Re: [fpc-devel] x86_64.inc CompareByte

2017-10-23 Thread Markus Beth

Here are the numbers for on ivy bridge CPU:
The output for [1] using the current RTL CompareByte is:
  9.001.275.281   cycles:u( +-  0,00% )
 28.000.560.462   instructions:u #   3,11  insn per cycle ( +-  0,00% )
  2,654735815 seconds time elapsed( +-  0,00% )

The output for [1] using the x86_64_comparebyte3.patch CompareByte is:
  9.002.038.628   cycles:u( +-  0,01% )
 26.000.559.441   instructions:u #   2,89  insn per cycle ( +-  0,00% )
  2,655002891 seconds time elapsed( +-  0,01% )

The output for [2] using the current RTL CompareByte is:
227.941.173.371   cycles:u( +-  0,00% )
734.077.388.160   instructions:u #   3,22  insn per cycle ( +-  0,00% )
 67,215188648 seconds time elapsed( +-  0,00% )

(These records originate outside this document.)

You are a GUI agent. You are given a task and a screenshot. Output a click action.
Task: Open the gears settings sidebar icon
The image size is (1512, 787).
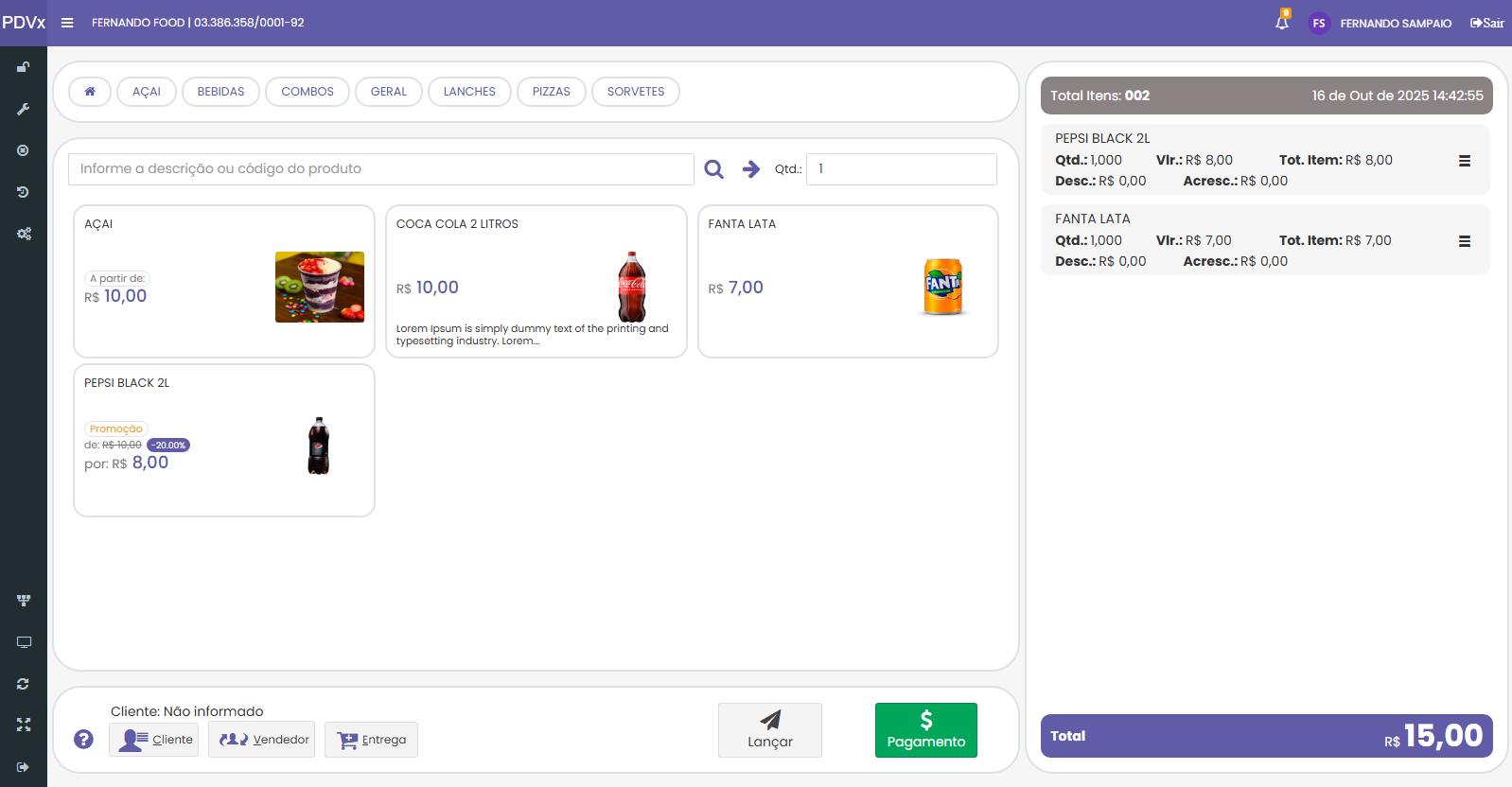click(x=24, y=234)
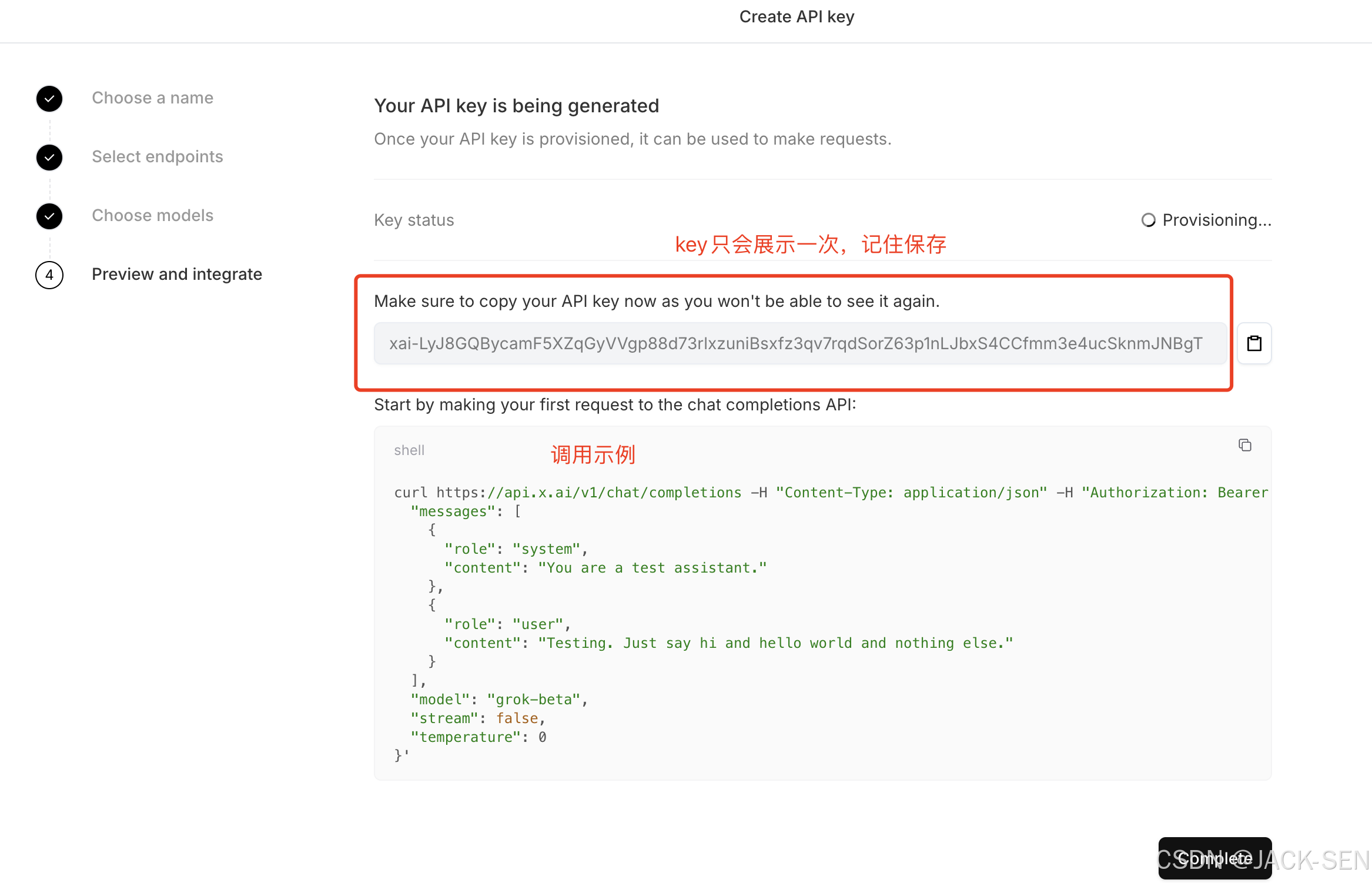Image resolution: width=1372 pixels, height=883 pixels.
Task: Click the Select endpoints checkmark icon
Action: point(49,157)
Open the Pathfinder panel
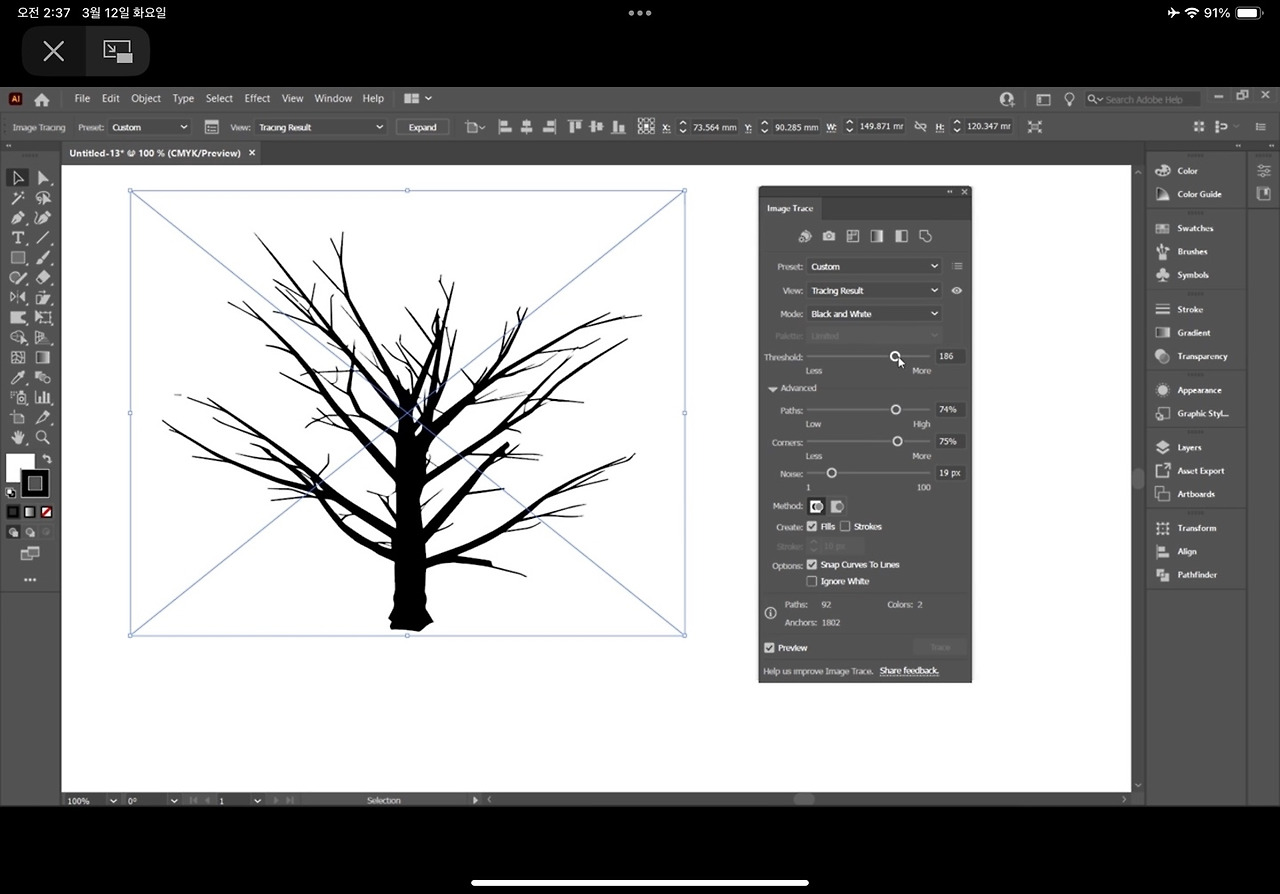 pyautogui.click(x=1196, y=575)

The output for [2] using the x86_64_comparebyte3.patch CompareByte is:
210.694.292.040   cycles:u( +-  0,00% )
524.341.215.569   instructions:u #   2,49  insn per cycle ( +-  0,00% )
 62,129294243 seconds time elapsed( +-  0,00% )


With Florian's benchmark I also observe that the patched version is
slightly slower than the original. But I have no idea why this is so.


On 23.10.2017 00:25, Markus Beth wrote:

I used 2 different benchmarks. One for (very) short buffers [1] and one
for rather large buffers [2].

[1]:
var
   key, key2: string;
   res: LongWord;
   i: SizeInt;

begin
   key  := 'A';
   key2 := 'A';
   for i:= 0 to 10 do begin
     res := CompareByte(key[1], key2[1], Length(key));
   end;
end.

[2]:
var
   key, key2: string;
   res: LongWord;
   i: SizeInt;

begin
   SetLength(key,10240 * 1024);
   SetLength(key2,10240 * 1024);
   for i:= 0 to 1 do begin
     hash := CompareByte_RTL(key[1], key2[1], Length(key));
   end;
end.


The measurement takes place on a Intel Core i5 CPU M520@2.40GHz which
has a Westmere Microarchitecture. The programs are run on an otherwise
idle Linux (OpenSuse Tumbleweed) system via

perf stat -e cycles -e instructions -r 3 taskset -c 1 ./comparebyte

after the following setup:
  cpupower frequency-set -g performance
  echo 0 > /sys/devices/system/cpu/cpufreq/boost (westmere)
  echo 1 > /sys/devices/system/cpu/intel_pstate/no_turbo (ivy bridge)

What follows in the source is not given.